The upper portion of the diagram above shows in a simplified form the chain of events in a
manufacturing firm. Each of the boxes in the upper part of the diagram can be seen as a tank
through which funds flow. These tanks, which are concerned with day-to-day activities, have
funds constantly flowing into and out of them.
1. The chain starts with the firm buying raw materials on credit.
2. In due course this stock will be used in production, work will be carried out on the stock,
and it will become part of the firms work-in-progress.
3. Work will continue on the WIP until it eventually emerges as the finished product.
4. As production progresses, labor costs and overheads need have to be met.
5. Of course at some stage trade creditors will need to be paid.
6. When the finished goods are sold on credit, debtors are increased.

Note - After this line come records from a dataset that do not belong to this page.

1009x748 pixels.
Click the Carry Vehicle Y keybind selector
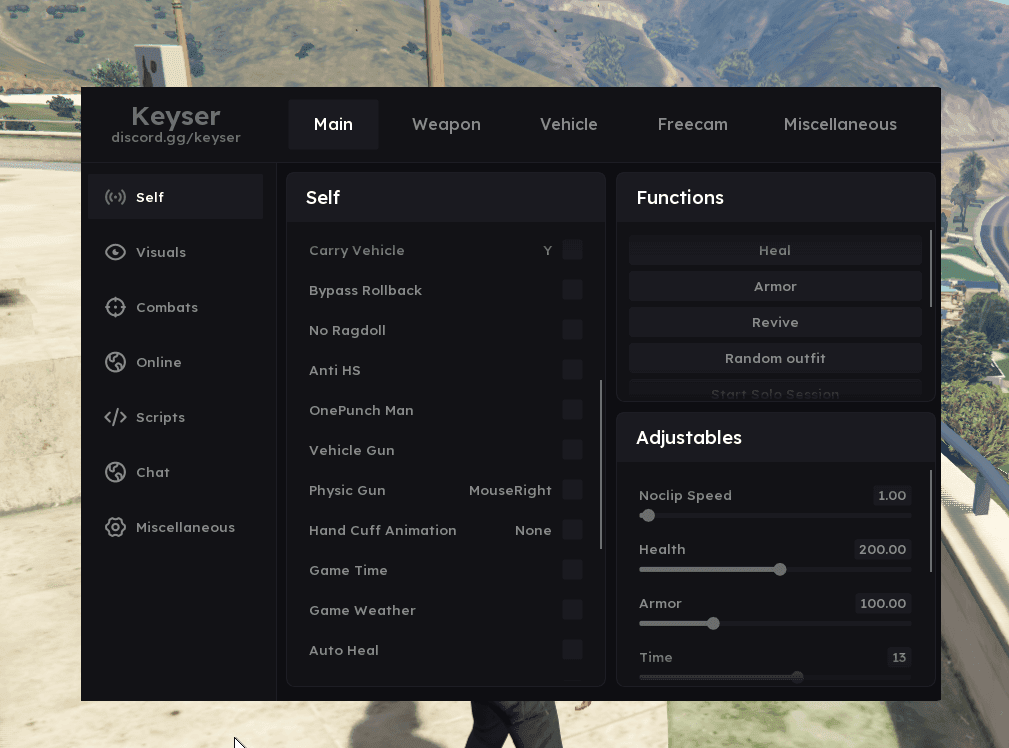tap(547, 250)
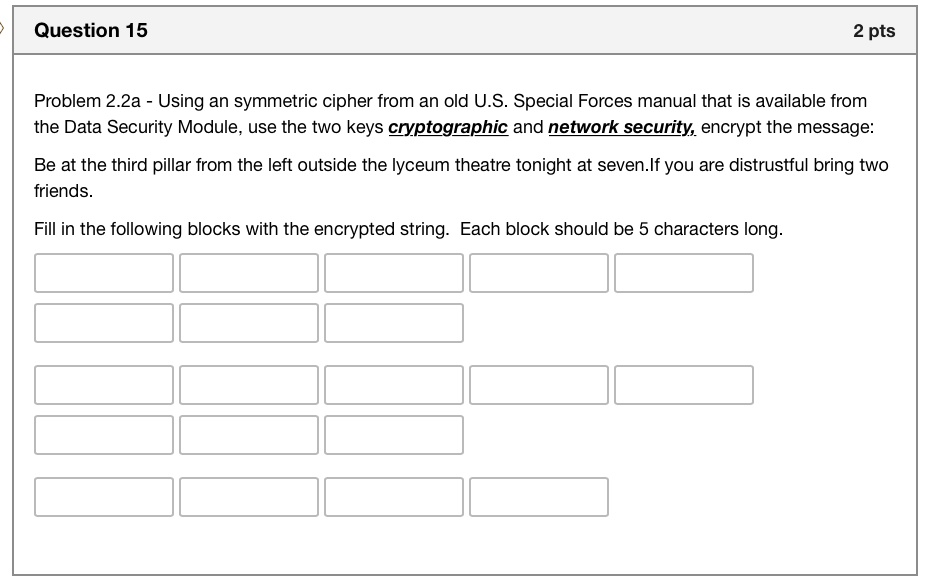This screenshot has height=576, width=936.
Task: Click the third input block in the third row
Action: (394, 385)
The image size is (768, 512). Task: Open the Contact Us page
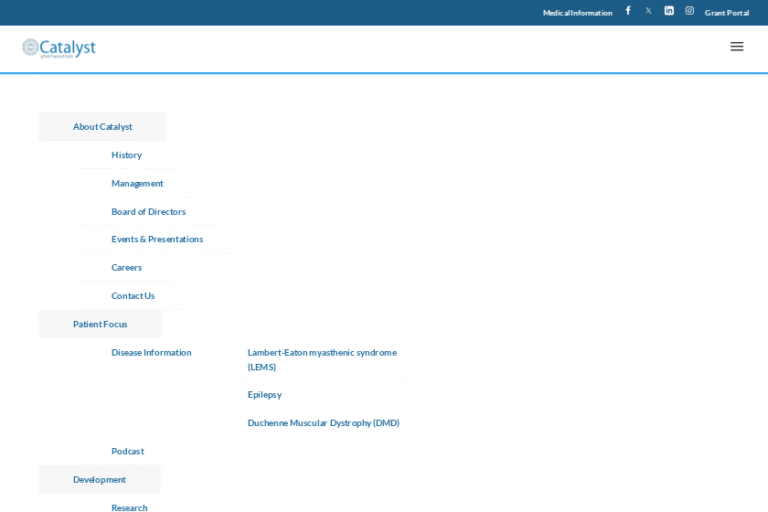[x=133, y=296]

7. They will eventually pay, so that cash will be injected into the firm.
Each of the areas- Stock (raw materials, WIP, and finished goods), trade debtors, cash (positive
or negative) and trade creditors can be viewed as tanks into and from which funds flow.
Working capital is clearly not the only aspect of a business that affects the amount of cash.
1. The business will have to make payments to government for taxation.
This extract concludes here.